Addition of Tigecycline to Empiric Therapy Improves Success Rate in Febrile Neutropenic Patients With Hematologic Malignancy
Antibiotic monotherapy is considered standard in empiric therapy in febrile neutropenic cancer patients, but the approach may be insufficient given the increase in infections due to multidrug-resistant microorganisms. Tigecycline (Tygacil), the first in a new class of glycylcycline antibiotics, has a broad antibacterial spectrum that includes the majority of multidrug-resistant Gram-positive and Gram-negative bacteria. In an open-label trial reported in Journal of Clinical Oncology, Bucaneve et al found that the combination of piperacillin/tazobactam plus tigecycline was more effective as empiric therapy vs piperacillin/tazobactam alone in febrile neutropenic high-risk patients with hematologic malignancies.
Study Details
In the study, 399 adult, febrile, high-risk neutropenic patients with hematologic malignancies were randomly assigned to receive intravenous piperacillin/tazobactam at 4.5 g every 8 hours with (n = 187) or without (n = 293) intravenous tigecycline at 50 mg every 12 hours after a 100 mg loading dose. The primary endpoint was resolution of febrile episodes without modifications of the initial allocated treatment.
Higher Success Rates
On intention-to-treat analysis, successful outcome occurred in 67.9% of combination patients vs 44.3% of monotherapy patients (absolute difference in risk = 23.6%, P < .001). Response rates were significantly better with combination therapy in microbiologically documented infections (n = 184; 61.4% vs 28.1%, P = .001), bacteremias (total n = 190; 60.5% vs 27.7%, P < .001), and clinically documented infections (total n = 38; 84.2% vs 47.4%, P < .01).
Death occurred in 8.5% of the combination group and 7.3% of the monotherapy group, including death from infectious causes in 5.8% and 5.4%, and death related to bacteremia in 4.2% and 3.9%.
Adverse events occurred in 6.4% of patients in each treatment group and resulted in discontinuation of treatment in 1.6% of the combination group and 2.5% of the monotherapy group.

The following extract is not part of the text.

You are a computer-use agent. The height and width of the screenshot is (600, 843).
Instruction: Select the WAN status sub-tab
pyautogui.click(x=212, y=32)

The investigators concluded, “The combination of piperacillin/tazobactam and tigecycline is safe, well tolerated, and more effective than piperacillin/tazobactam alone in febrile, high-risk, neutropenic hematologic patients with cancer. In epidemiologic settings characterized by a high prevalence of infections because of [multidrug-resistant] microorganisms, this combination could be considered as one of the first-line empiric antibiotic therapies.”
Alessandra Micozzi, MD, of “Sapienza” Università di Roma, is the corresponding author for the Journal of Clinical Oncology article.
The study was supported by Wyeth and Pfizer. For full disclosures of the study authors, visit jco.ascopubs.org.